[Dataset records]
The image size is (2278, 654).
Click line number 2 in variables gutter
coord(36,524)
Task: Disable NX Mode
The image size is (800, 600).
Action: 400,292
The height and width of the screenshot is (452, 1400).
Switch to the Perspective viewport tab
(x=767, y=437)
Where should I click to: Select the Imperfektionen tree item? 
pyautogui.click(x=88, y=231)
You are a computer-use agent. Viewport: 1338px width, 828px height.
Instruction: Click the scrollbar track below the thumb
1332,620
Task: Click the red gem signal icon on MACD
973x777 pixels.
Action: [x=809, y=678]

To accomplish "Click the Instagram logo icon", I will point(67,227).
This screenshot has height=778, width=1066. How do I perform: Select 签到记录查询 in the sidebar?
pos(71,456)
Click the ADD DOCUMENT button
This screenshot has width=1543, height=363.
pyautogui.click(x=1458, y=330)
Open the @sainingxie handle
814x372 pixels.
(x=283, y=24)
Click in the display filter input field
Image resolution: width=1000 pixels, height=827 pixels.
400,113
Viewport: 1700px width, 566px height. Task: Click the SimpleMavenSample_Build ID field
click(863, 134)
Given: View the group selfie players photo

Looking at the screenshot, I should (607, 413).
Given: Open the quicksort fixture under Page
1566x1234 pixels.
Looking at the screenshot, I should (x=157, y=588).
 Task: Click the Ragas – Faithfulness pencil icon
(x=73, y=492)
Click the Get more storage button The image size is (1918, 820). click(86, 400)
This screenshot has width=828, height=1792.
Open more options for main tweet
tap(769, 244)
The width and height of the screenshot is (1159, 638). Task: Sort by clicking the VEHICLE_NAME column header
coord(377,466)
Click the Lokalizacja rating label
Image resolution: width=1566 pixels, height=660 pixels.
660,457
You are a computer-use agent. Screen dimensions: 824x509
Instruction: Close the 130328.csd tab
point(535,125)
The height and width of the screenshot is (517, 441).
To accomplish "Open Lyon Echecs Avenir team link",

### Exercise prompt
Copy out every line of the records that the string "computer" appears in.

### Finished exercise
You are a computer-use agent. Viewport: 1338px width, 828px height.
You are a computer-use agent. Screen dimensions: 824x509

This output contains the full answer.